Opinion: The conversation about Hue Jackson needs to start

On Oct. 16, it will be 11 years since the famous rant from late Arizona Cardinals coach Dennis Green, during which he declared, “The (Chicago) Bears are who we thought they were!” 

The tirade came after the Cardinals blew a 20-point lead in heartbreaking and embarrassing fashion, putting the Cardinals at 1-5 early in the season.

Here, in 2017, the Cleveland Browns sit at 0-4 with two of the losses coming in horrendous fashion. While numerous areas of the team are faltering to create this on-the-field product, to paraphrase the great coach Green, Hue Jackson is not who we thought he was.

When Jackson was brought on before last season, all of Cleveland rejoiced. This football town finally got their first choice at head coach, and the rebuilding could begin.

Expectations were basement-low in his first year, and those expectations were met. Coming into year two, however, hope abounded that this team, full of youth and raw talent, would become the team Cleveland has talked about since 1999. 

After an impressive (by the Browns’ standards) performance in the season opener against the Pittsburgh Steelers, there was reasonable excitement surrounding this team. DeShone Kizer looked like he was learning the system well, the defense looked serviceable and, while it wasn’t a perfect game, it was a great way to start the season.

Through the span of the last three games — consisting of giving the Ravens and Bengals two of their three combined wins, and a loss against a Colts team that might as well have been a junior varsity high school team — a couple things have become painstakingly clear, mostly about coach Jackson.

First, his play-calling has become a severe hindrance to this team. The team has no identity offensively and fails to utilize the talent they do have when needed or as a way to set up one facet of the game as a backbone of the offense.

I have not seen a Browns team more in need of an offensive coordinator than this one.
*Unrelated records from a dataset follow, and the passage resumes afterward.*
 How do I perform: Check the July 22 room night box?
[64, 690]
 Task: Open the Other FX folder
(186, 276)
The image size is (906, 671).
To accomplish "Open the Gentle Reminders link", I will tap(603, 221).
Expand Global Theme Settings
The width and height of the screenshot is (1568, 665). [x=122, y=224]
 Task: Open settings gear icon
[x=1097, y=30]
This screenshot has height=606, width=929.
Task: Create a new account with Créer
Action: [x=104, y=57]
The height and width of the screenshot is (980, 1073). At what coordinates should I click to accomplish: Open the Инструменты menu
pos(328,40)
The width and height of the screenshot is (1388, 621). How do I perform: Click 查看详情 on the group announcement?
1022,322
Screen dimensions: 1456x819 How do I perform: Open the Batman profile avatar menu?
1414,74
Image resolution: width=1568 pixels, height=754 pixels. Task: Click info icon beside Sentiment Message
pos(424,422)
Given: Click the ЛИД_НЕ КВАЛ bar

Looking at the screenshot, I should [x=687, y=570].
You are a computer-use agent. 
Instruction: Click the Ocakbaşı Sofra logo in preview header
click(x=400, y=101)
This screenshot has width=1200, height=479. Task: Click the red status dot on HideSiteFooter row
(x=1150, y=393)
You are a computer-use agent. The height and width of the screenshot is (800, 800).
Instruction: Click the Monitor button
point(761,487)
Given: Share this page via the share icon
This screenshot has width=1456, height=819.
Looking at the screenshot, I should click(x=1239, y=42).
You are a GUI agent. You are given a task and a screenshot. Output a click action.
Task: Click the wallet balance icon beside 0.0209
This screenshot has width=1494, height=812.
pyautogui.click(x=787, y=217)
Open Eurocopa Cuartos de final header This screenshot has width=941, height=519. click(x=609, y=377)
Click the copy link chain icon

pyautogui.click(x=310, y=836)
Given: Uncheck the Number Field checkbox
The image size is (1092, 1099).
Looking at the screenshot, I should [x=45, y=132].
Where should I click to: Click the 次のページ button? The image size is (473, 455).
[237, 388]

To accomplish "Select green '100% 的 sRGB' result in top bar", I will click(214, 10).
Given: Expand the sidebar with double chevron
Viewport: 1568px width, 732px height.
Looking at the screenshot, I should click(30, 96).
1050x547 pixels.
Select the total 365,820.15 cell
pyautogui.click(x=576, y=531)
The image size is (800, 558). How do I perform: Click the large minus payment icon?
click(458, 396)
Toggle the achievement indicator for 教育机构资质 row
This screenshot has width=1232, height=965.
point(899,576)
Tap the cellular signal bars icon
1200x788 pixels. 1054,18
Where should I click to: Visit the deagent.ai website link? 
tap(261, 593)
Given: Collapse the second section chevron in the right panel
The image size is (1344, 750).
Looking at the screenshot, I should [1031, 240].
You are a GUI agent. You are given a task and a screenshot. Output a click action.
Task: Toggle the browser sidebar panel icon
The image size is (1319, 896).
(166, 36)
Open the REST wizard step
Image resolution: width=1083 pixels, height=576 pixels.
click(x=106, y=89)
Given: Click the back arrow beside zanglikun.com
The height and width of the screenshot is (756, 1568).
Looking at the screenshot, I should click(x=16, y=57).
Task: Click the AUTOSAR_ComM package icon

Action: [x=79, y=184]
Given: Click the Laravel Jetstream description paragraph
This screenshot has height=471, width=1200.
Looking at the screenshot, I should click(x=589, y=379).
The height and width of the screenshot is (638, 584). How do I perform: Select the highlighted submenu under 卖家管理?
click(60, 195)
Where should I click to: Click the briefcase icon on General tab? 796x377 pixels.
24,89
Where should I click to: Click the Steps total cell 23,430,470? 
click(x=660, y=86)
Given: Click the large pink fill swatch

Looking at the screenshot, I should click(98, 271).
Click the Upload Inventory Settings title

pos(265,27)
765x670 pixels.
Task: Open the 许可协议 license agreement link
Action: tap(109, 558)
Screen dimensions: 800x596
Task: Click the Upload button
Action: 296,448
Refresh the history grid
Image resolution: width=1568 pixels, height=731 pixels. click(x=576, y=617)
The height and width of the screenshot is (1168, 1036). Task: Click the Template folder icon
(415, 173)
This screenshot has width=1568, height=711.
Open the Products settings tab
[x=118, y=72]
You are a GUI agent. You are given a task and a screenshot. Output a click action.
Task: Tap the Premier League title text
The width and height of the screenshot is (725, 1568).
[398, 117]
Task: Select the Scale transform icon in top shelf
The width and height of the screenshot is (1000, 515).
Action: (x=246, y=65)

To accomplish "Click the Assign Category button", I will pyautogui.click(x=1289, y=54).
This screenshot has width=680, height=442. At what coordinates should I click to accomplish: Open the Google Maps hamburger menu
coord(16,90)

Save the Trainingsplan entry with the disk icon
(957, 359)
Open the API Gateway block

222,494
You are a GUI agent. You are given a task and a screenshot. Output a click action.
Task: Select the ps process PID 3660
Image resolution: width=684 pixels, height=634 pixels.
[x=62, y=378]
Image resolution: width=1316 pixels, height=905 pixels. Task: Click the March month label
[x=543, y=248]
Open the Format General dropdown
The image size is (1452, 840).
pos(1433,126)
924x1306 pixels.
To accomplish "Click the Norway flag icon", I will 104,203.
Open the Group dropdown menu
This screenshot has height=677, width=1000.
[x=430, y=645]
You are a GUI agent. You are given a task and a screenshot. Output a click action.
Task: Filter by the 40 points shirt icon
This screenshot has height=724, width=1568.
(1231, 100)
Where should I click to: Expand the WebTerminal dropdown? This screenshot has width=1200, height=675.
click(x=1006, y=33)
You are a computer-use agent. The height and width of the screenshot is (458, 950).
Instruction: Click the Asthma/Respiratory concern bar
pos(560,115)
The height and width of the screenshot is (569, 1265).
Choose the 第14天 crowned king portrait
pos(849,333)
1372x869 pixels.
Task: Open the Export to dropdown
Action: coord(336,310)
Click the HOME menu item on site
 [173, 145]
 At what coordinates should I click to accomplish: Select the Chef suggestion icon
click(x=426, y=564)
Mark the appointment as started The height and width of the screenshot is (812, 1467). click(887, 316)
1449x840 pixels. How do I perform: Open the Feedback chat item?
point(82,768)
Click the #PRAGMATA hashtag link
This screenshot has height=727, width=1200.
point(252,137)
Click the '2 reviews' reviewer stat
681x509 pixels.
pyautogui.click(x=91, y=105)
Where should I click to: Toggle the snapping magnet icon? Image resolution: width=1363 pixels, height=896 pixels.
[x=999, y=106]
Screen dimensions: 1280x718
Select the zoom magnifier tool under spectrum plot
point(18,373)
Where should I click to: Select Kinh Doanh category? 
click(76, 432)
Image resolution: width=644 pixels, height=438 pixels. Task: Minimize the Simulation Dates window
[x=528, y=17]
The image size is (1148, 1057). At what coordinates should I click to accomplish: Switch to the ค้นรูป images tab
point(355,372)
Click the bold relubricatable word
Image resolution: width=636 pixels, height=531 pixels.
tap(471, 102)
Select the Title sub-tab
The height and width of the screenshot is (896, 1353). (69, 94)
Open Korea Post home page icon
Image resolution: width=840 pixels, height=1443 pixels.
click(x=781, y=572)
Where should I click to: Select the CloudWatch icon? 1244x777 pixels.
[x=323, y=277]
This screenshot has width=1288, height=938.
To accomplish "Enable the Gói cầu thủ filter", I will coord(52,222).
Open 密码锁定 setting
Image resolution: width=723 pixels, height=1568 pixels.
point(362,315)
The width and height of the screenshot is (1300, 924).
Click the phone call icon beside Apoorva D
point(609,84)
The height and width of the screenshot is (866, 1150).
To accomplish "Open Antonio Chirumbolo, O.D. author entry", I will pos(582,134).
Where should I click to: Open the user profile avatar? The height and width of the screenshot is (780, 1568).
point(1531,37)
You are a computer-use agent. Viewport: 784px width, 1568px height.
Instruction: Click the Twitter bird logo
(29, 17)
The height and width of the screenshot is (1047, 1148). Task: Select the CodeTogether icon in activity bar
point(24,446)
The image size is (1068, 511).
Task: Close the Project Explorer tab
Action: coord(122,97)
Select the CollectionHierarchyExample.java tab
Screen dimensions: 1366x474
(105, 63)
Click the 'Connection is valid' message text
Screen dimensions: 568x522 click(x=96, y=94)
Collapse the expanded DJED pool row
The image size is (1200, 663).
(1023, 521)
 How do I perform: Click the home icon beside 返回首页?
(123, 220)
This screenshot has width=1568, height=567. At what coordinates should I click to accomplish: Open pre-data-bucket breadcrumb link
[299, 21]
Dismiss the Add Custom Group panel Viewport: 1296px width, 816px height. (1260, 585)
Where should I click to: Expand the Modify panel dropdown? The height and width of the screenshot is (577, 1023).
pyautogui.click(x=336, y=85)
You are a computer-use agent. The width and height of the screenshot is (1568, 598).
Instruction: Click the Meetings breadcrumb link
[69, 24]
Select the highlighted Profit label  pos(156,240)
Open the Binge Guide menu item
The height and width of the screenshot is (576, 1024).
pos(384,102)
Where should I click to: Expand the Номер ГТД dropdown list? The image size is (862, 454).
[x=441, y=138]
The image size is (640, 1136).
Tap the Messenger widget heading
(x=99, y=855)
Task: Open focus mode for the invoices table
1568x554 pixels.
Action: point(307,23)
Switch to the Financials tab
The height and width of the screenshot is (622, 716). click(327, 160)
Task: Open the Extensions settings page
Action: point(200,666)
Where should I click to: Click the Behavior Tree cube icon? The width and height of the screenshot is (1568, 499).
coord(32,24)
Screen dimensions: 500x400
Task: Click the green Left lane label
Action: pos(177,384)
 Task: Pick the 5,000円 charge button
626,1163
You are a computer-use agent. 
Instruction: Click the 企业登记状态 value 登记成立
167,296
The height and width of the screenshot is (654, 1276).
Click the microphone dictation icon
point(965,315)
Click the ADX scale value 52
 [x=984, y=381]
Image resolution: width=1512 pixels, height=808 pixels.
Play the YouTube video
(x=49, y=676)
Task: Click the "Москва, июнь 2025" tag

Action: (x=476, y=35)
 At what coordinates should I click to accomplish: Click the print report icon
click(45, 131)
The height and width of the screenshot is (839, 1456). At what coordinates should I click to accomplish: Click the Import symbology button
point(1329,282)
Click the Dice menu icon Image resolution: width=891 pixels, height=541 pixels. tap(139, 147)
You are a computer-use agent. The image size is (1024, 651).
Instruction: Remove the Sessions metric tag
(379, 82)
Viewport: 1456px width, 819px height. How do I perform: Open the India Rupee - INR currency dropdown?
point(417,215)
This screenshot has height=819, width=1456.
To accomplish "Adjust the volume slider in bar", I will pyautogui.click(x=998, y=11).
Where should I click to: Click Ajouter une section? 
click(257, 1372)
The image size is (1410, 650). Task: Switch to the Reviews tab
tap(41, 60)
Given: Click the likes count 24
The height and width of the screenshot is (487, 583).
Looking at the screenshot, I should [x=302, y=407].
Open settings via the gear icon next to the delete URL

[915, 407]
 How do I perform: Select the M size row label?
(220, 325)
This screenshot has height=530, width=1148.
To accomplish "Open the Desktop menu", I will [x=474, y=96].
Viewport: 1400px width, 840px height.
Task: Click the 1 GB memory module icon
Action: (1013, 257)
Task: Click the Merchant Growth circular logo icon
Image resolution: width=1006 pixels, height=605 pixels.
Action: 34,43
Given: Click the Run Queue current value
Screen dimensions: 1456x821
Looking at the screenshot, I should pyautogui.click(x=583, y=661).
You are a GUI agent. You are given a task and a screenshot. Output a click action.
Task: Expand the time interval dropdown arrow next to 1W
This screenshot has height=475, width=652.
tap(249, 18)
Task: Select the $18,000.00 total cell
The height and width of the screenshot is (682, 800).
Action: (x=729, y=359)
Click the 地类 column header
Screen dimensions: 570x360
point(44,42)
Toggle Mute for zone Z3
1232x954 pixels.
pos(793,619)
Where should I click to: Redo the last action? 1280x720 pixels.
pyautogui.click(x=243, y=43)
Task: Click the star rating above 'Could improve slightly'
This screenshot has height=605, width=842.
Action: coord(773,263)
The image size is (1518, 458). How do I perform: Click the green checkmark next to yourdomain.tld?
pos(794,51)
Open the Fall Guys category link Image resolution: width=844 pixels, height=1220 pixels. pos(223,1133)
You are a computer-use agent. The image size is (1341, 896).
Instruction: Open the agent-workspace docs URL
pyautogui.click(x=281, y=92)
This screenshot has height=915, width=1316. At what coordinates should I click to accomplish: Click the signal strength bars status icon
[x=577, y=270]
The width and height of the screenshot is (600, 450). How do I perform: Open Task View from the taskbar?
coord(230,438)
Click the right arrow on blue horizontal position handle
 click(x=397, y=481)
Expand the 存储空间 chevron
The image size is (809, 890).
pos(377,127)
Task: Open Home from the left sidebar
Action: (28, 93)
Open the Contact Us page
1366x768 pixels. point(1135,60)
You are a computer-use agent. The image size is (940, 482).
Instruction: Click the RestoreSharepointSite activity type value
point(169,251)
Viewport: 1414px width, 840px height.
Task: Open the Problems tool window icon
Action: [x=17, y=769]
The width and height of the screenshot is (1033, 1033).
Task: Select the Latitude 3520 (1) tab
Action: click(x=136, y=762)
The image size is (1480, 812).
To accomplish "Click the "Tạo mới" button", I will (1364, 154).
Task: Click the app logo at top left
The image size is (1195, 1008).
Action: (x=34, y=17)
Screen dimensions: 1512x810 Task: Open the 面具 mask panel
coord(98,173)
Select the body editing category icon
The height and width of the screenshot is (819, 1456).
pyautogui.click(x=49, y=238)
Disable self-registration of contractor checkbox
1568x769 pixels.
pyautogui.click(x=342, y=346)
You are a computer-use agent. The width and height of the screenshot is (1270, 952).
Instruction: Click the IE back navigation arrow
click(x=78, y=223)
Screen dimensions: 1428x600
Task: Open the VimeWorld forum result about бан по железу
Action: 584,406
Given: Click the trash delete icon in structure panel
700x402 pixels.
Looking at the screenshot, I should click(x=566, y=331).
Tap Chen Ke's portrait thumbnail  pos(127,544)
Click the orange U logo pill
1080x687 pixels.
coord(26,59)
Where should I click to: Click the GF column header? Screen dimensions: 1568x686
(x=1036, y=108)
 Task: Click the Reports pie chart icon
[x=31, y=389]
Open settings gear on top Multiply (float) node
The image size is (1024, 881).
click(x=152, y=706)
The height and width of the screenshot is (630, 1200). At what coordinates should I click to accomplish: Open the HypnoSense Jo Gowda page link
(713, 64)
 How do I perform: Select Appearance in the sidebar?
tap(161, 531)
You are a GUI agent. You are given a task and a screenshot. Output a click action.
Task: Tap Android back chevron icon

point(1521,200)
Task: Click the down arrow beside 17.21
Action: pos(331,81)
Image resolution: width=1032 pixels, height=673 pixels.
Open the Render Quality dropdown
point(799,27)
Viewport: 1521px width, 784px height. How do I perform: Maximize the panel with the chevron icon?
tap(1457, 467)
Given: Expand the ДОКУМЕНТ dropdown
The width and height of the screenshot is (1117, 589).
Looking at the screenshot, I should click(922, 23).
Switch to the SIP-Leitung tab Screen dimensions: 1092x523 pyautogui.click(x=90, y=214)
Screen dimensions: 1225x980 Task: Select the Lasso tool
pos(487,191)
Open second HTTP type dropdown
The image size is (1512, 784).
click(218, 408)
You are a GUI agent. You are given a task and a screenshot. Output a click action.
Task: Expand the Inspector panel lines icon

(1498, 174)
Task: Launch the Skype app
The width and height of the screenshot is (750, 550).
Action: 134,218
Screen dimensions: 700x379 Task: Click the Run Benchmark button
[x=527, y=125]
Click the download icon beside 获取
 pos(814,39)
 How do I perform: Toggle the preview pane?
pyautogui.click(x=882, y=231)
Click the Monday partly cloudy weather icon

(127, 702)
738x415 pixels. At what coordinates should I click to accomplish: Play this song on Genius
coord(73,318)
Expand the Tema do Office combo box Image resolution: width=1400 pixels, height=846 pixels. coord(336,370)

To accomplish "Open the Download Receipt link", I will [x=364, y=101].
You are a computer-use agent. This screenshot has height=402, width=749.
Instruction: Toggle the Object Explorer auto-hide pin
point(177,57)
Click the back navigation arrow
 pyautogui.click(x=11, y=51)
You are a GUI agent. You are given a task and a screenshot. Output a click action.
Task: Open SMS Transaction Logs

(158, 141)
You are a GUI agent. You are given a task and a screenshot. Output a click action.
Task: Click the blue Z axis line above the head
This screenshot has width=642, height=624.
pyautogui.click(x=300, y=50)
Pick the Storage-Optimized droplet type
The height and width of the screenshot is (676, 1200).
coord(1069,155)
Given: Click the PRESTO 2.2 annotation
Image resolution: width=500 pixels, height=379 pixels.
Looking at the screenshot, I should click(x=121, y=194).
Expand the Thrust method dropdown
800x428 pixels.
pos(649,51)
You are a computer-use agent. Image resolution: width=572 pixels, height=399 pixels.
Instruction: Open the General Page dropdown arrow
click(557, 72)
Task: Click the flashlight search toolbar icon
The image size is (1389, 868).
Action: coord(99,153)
Second, it’s time to admit Hue is not the quarterback wizard he somehow developed the reputation for being. Last season, with Cody Kessler, the quarterback that Jackson wanted to draft, Cleveland was able to stay in games, but he was never the kind of quarterback anybody could trust to be a field general.

Now, after Kizer won the job out of the preseason and looked impressive in his four appearances, he leads the league in interceptions and at times looks like a lost puppy in the pocket. Kizer is young and still learning the system. I understand that. 

But good God, you’d think a coach that is as “good with quarterbacks” as Hue supposedly is would be able to work a rookie through early technical flaws.

What needs to happen, though, is that Cleveland’s executive vice president Sashi Brown and chief strategy officer Paul DePodesta need to sit down and talk Jackson through whatever is going on with him and do what they have to do to make his job easier.

Let me be clear: I am not calling for Jackson’s job, not yet.

Now, should they lose to the New York Jets next weekend in front of a home crowd, all bets are off.

Jack Kopanski is a columnist, contact him at [email protected]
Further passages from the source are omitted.